In light of Mo. Rev. Stat. § 558.047, the Missouri Supreme Court issued an order on July 19, 2016, vacating its March 15 order, overruling as moot the motions for rehearing or resentencingfiled by Rousan and others similarly situated, and denying the pending petitions for state habeas corpus.

Because Rousan is serving two consecutive sentences of life without parole, he is not eligible to petition for parole until he has served twenty-five years on each sentence, a total of fifty years, at which time Rousan will be 69 years of age. (Doc. 36 at 2).

On October 14, 2016, Rousan filed a pro se petition for writ of habeas corpus in this Court, raising one ground for relief: that Mo. Rev. Stat. § 558.047 is unconstitutional as applied to him because he will not be eligible for parole until he is 69 years old, in violation of his Eighth Amendment right to be free from cruel and unusual punishment. (Doc. 1). Subsequently, this Court appointed counsel to represent Rousan, after which Rousan submitted the amended petition currently before the Court, in which he asserts the same sole ground for relief.

On February 28, 2017, Rousan filed a pro se writ for habeas corpus in the Missouri Supreme Court pursuant to Missouri Supreme Court Rule 91, in which he similarly asserted that Mo.
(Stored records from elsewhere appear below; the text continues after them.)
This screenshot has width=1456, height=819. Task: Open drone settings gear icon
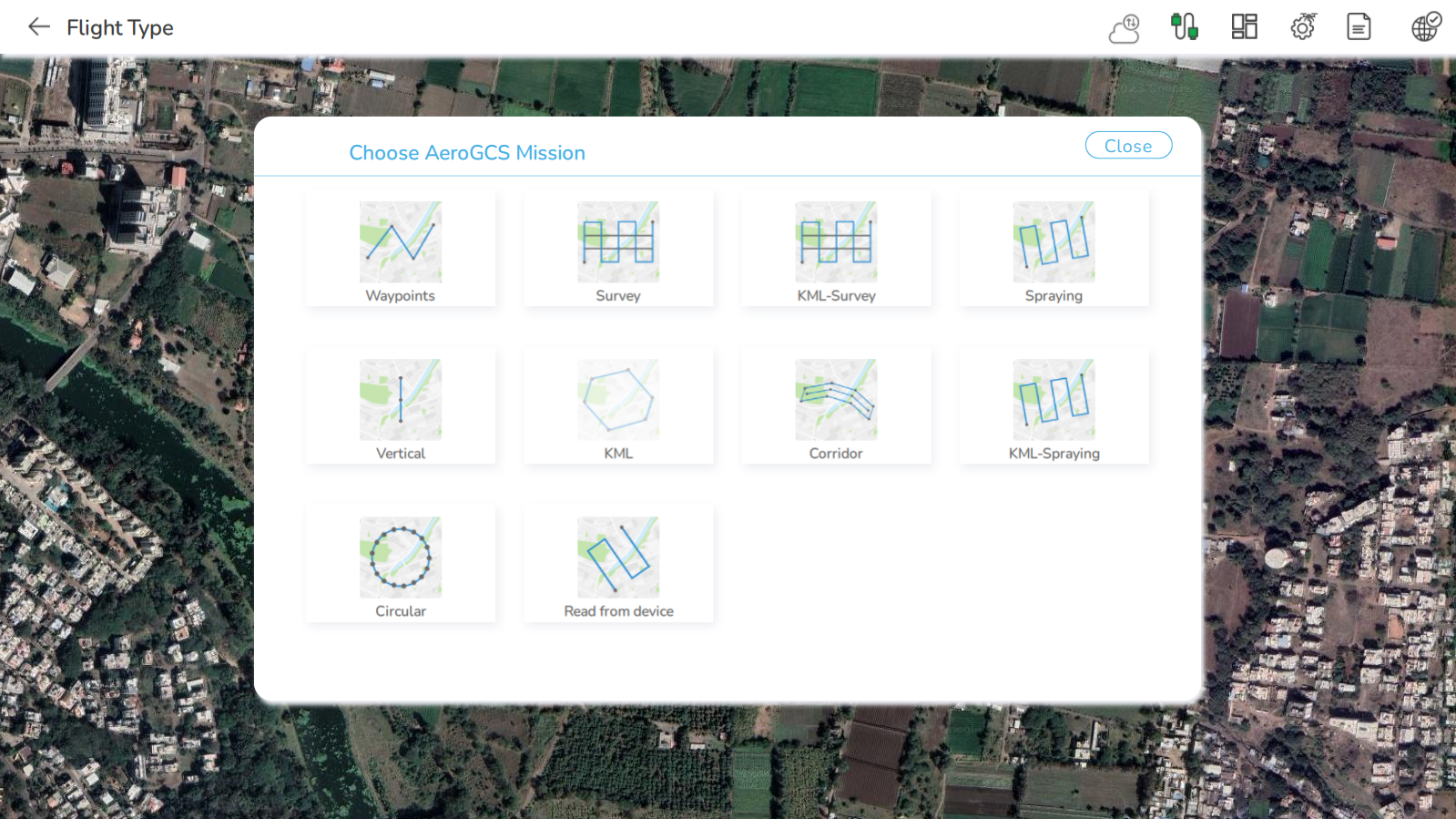(x=1303, y=27)
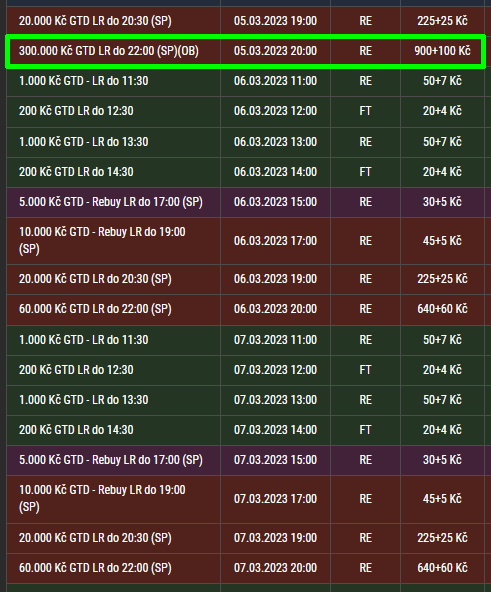Click FT type for 06.03.2023 14:00
Image resolution: width=491 pixels, height=592 pixels.
pos(365,172)
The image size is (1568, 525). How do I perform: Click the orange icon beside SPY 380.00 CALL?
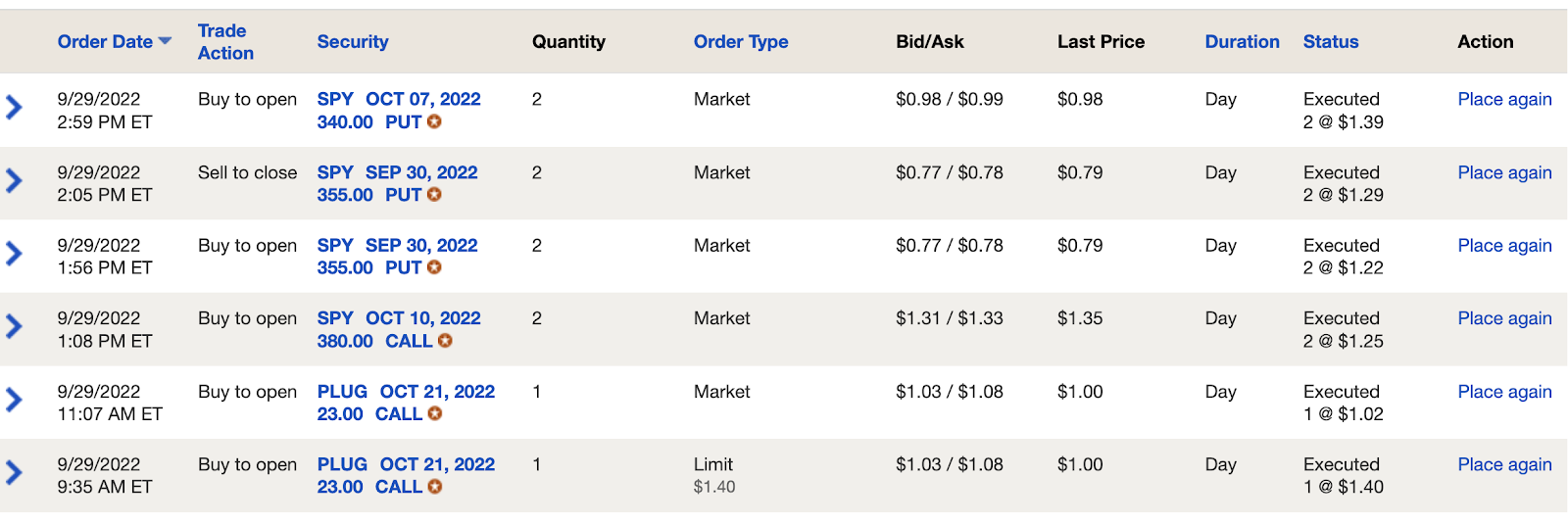click(445, 341)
Rev. Stat. § 558.047 is unconstitutional as applied to him. (Doc. 24-1 at 5). The Missouri Supreme Court denied the petition without prejudice pursuant to Missouri Supreme Court Rule 84.22(a), which states, "No original remedial writ shall be issued by an appellate court in any case wherein adequate relief can be afforded by an appeal or by application for such writ to a lower court."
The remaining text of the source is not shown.